What is expected → Each entry below is to be transcribed exactly.

Data for processing →

•••

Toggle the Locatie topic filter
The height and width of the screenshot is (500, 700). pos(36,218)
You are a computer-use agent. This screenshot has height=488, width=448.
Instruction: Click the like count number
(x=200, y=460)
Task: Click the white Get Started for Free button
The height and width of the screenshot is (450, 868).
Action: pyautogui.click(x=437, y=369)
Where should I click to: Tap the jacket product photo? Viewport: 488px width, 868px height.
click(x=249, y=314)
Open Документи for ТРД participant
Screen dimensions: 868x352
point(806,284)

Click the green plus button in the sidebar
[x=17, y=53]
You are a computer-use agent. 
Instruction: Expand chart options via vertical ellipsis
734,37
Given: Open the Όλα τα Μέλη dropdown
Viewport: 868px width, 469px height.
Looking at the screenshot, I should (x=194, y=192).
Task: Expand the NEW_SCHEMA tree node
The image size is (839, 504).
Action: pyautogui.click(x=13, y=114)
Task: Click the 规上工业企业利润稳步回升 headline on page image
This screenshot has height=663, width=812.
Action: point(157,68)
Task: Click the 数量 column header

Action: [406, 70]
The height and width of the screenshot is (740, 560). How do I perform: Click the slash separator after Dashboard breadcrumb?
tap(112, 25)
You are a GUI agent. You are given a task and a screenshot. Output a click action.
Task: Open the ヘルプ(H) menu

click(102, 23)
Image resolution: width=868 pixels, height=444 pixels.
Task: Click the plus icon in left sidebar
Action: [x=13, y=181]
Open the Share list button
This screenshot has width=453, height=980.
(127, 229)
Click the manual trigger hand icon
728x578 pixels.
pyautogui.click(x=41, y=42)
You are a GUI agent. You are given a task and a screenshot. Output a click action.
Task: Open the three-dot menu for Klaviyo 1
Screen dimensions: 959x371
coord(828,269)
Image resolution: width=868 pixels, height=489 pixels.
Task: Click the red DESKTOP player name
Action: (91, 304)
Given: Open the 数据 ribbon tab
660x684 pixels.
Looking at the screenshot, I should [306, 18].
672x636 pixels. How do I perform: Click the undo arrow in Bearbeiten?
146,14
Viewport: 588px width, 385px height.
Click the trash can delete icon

•••

Response box →
Toggle the Locatie topic filter
The height and width of the screenshot is (500, 700). pos(36,218)
You are a computer-use agent. This screenshot has height=488, width=448.
Instruction: Click the like count number
(x=200, y=460)
Task: Click the white Get Started for Free button
The height and width of the screenshot is (450, 868).
Action: pyautogui.click(x=437, y=369)
Where should I click to: Tap the jacket product photo? Viewport: 488px width, 868px height.
click(x=249, y=314)
Open Документи for ТРД participant
Screen dimensions: 868x352
point(806,284)

Click the green plus button in the sidebar
[x=17, y=53]
You are a computer-use agent. 
Instruction: Expand chart options via vertical ellipsis
734,37
Given: Open the Όλα τα Μέλη dropdown
Viewport: 868px width, 469px height.
Looking at the screenshot, I should (x=194, y=192).
Task: Expand the NEW_SCHEMA tree node
The image size is (839, 504).
Action: pyautogui.click(x=13, y=114)
Task: Click the 规上工业企业利润稳步回升 headline on page image
This screenshot has height=663, width=812.
Action: point(157,68)
Task: Click the 数量 column header

Action: [406, 70]
The height and width of the screenshot is (740, 560). How do I perform: Click the slash separator after Dashboard breadcrumb?
tap(112, 25)
You are a GUI agent. You are given a task and a screenshot. Output a click action.
Task: Open the ヘルプ(H) menu

click(102, 23)
Image resolution: width=868 pixels, height=444 pixels.
Task: Click the plus icon in left sidebar
Action: [x=13, y=181]
Open the Share list button
This screenshot has width=453, height=980.
(127, 229)
Click the manual trigger hand icon
728x578 pixels.
pyautogui.click(x=41, y=42)
You are a GUI agent. You are given a task and a screenshot. Output a click action.
Task: Open the three-dot menu for Klaviyo 1
Screen dimensions: 959x371
coord(828,269)
Image resolution: width=868 pixels, height=489 pixels.
Task: Click the red DESKTOP player name
Action: (91, 304)
Given: Open the 数据 ribbon tab
660x684 pixels.
Looking at the screenshot, I should [306, 18].
672x636 pixels. How do I perform: Click the undo arrow in Bearbeiten?
146,14
Viewport: 588px width, 385px height.
Click the trash can delete icon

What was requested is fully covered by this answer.